=== Given task 1 ===
Change "Reload" to "Refresh" in the records from their first line through the line that has "point(101,72)". Leave everything else in those lines unchanged.

Heh, just what I need, a new toy to play with!

I spent a few hours looking into Ragel over the weekend, and, honestly, I can't envisage how a html5 parser mostly written in Ragel would look. But I'm going to give it a crack.

btn · on Aug 6, 2010

What's the magic number of LOC that any markup language should be implemented under?

tedunangst · on Aug 6, 2010

To put 10k in perspective, that's substantially more than the pcc C compiler front end, and closing in on the compiler's total line count.

When I consider what I can accomplish using C vs what I can accomplish using HTML, that doesn't appear to be the expected result.

plorkyeran · on Aug 6, 2010

C compilers don't have to deal with users that expect purely random garbage thrown at the parsers to have a "valid" parsing that's consistent across every implementation. Unfortunately, making a language simple to use by not requiring that users get everything right makes it very hard to implement.

j-g-faustus · on Aug 6, 2010

Considering the number of people that can accomplish anything useful with HTML vs the number of people that can accomplish anything useful with C (or even XML), it's well in line with my expectations.

It's fairly easy to get a simpler implementation by shifting complexity from the parser to the user. But from a "total society productivity" standpoint, having a handful of developers spend a few months to implement a resilient parser is a cheap price to pay to have umpteen million people save hours of debugging for every page they create.

sethg · on Aug 6, 2010

Back when HTML was invented, it was based on SGML. In retrospect, this was a fundamental design flaw. SGML has all sorts of fillips that were intended to make documents easy to type (back in the pre-GUI era) but which in practice make them hard to parse. SGML parsers, even parsers built into expensive commercial software, were famous for not reliably interoperating. The HTML5 spec abandons SGML entirely because, as it turned out, even those fillips of SGML did not make it possible for browsers to consistently agree on how to parse HTML in the wild.

It would have been better for everyone if HTML had used a bog-simple Lisp-like format from day one, but without a time machine we’re stuck with these kludges of history.

masklinn · on Aug 6, 2010

Most markup languages (indeed most languages) don't have error discovery and recovery built in and specified.

HTML5 does, and most of the spec (and probably the parser) is about dealing with error cases.

Plus it's not like XML parsers are small. And HTML parsing is far more complex an affair (due to not just blowing up on error)

gorm · on Aug 6, 2010

Having this complexity ensures that nobody will ever endeavor into writing any more browser engines, those ensuring that there will be no more browser bugs. The rest of the job is fixing the behavior of the already existing browsers and then the web will be perfect.

pornel · on Aug 6, 2010

HTML already tried the "let's switch to a simple parser" route, and failed:

http://dig.csail.mit.edu/breadcrumbs/node/166

Now HTML5 has to deal with two parsers.

jimmyjazz14 · on Aug 6, 2010

I would prefer that the parser just failed when invalid code was encountered, personally I saw this as a strong point of XHTML.

ugh · on Aug 6, 2010

One of the nice things about the web is that all websites still work. Here is the first webpage: http://www.w3.org/History/19921103-hypertext/hypertext/WWW/T... That one wouldn’t work with a strict parser (look at the source: it uses the header tag instead of the head tag).

=== Records provided ===
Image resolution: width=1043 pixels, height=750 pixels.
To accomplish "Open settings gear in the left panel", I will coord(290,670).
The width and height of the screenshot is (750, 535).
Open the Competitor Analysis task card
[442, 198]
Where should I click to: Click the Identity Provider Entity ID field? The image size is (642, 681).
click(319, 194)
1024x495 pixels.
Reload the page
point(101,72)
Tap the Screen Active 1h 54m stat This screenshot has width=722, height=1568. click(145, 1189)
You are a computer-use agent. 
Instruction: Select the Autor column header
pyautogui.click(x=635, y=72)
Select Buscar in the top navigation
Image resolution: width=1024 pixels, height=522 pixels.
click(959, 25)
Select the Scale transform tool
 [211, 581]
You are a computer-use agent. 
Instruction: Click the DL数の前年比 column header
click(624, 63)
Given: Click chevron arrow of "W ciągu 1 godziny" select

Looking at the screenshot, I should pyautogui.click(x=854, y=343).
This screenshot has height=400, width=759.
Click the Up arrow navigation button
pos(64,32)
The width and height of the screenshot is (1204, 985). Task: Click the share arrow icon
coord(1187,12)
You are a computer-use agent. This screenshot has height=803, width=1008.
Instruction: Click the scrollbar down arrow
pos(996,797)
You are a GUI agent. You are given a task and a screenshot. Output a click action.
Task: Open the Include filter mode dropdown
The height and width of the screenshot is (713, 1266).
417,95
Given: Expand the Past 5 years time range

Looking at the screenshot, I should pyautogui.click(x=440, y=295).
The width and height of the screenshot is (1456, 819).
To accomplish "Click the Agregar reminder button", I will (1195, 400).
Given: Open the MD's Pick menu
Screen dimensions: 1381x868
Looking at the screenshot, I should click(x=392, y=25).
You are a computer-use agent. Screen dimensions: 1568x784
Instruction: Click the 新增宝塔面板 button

=== Given task 2 ===
Repeat word for word the part of the forum thread on HTML parsing that begins at the words "C compilers don't" and ends after "hard to implement.".

=== Complete response 1 ===
Image resolution: width=1043 pixels, height=750 pixels.
To accomplish "Open settings gear in the left panel", I will coord(290,670).
The width and height of the screenshot is (750, 535).
Open the Competitor Analysis task card
[442, 198]
Where should I click to: Click the Identity Provider Entity ID field? The image size is (642, 681).
click(319, 194)
1024x495 pixels.
Refresh the page
point(101,72)

=== Complete response 2 ===
C compilers don't have to deal with users that expect purely random garbage thrown at the parsers to have a "valid" parsing that's consistent across every implementation. Unfortunately, making a language simple to use by not requiring that users get everything right makes it very hard to implement.